== Fragmento ==
Tales hazañas no resultaban de simples quimeras sino que requerían de una fuerte inversión, y para admiración de muchos incrédulos, no solo había gente sino también instituciones que aprobaban sus osados proyectos prestándole dinero.
Tuvo ideas que, tras su aplicación, resultaron todo un éxito. De la noche a la mañana, la fortuna parecía sonreírle, pero en la mayoría de los casos todas “sus locuras” resultaban en fracaso. Las consecuencias eran obvias, el dinero parecía hacerse humo entre sus manos, la bancarrota era un estado de ánimo habitual, y así, perseguido por la pesadilla de las deudas, muchas veces tuvo que salir de algún país entre gallos y medianoche.
Muchos de sus amigos, con el sueño de hacerse ricos de la noche a la mañana, quedaron en la más completa ruina, y muchas instituciones, al no obtener resultados por las vías cordiales, se vieron obligadas de abrirle procesos judiciales. Se cuenta que bajo esta situación, llegó a tener más de 20 órdenes de embargo.
Ante tal apremiante situación solo había una opción: desaparecer del lugar y establecerse en otro para empezar de cero.Así fue a dar a Bolivia, donde se estableció un poco más tranquilo, porque había averiguado personalmente que en este apacible lugar no había extradición por deudas.
Permaneció así, sumido casi en el más completo anonimato, se le perdió tanto de vista que algunos lo daban por muerto, y no era para menos, porque para evitar los juicios y reclamos no tuvo más remedio que cambiarse de nombre. Muchos cuentan que nuestro querido escritor se presentaba como Antonio Rodríguez Solís. Este solícito hombre de negocios había tomado el lugar del endeudado narrador Enrique Congrains. Los acreedores, al no encontrarlo (a pesar de tenerlo frente a frente), se daban media vuelta y regresaban totalmente convencidos de que el diablo se había llevado el alma de ese pobre deudor. Pero ni ellos ni el mismo Antonio Rodríguez Solís, sabían en realidad quién era Enrique Congrains.
===
■ Descripción de la tarea
Extrae del fragmento sobre Enrique Congrains el pasaje que va desde "Muchos de sus" hasta "extradición por deudas.", este último incluido.
== Material extraído ==
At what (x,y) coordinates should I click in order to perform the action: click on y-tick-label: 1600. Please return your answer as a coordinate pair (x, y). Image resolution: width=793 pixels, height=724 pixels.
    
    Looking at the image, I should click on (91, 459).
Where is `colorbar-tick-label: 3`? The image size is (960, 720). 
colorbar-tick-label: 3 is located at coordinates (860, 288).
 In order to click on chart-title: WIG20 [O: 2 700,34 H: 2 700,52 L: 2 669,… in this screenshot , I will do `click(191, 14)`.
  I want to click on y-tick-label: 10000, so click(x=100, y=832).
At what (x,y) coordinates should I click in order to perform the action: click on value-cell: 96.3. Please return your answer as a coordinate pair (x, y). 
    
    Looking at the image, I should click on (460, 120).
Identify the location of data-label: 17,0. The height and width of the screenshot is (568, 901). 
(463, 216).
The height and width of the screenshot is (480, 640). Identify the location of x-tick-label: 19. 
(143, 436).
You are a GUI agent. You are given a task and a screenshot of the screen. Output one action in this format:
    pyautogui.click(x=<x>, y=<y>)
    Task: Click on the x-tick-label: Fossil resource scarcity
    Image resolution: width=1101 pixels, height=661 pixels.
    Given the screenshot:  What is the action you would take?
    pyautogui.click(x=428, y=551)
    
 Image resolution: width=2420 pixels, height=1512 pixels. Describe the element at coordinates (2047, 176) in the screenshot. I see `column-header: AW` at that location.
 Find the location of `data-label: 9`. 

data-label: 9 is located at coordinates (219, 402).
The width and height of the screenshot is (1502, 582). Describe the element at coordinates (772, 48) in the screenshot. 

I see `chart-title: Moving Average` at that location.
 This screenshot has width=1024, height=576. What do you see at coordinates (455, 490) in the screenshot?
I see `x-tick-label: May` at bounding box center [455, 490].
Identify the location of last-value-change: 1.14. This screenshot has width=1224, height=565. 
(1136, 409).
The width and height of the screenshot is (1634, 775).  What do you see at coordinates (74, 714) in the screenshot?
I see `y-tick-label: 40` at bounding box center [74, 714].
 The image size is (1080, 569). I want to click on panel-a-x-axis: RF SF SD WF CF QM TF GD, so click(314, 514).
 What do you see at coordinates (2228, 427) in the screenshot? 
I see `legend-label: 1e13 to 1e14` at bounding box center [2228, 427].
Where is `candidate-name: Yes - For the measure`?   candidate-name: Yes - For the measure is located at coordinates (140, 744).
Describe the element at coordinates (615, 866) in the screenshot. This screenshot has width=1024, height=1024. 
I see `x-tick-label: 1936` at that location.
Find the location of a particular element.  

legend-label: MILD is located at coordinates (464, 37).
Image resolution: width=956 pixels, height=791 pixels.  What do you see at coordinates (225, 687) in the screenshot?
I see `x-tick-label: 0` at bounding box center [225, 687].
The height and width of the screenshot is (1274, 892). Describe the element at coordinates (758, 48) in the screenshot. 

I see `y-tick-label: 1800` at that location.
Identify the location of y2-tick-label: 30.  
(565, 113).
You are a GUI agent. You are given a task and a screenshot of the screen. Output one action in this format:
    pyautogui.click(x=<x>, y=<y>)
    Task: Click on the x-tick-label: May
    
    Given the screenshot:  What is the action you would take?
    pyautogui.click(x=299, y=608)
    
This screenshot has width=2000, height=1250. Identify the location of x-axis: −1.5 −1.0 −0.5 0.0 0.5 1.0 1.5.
===
■ Respuesta del ejercicio
Muchos de sus amigos, con el sueño de hacerse ricos de la noche a la mañana, quedaron en la más completa ruina, y muchas instituciones, al no obtener resultados por las vías cordiales, se vieron obligadas de abrirle procesos judiciales. Se cuenta que bajo esta situación, llegó a tener más de 20 órdenes de embargo.
Ante tal apremiante situación solo había una opción: desaparecer del lugar y establecerse en otro para empezar de cero.Así fue a dar a Bolivia, donde se estableció un poco más tranquilo, porque había averiguado personalmente que en este apacible lugar no había extradición por deudas.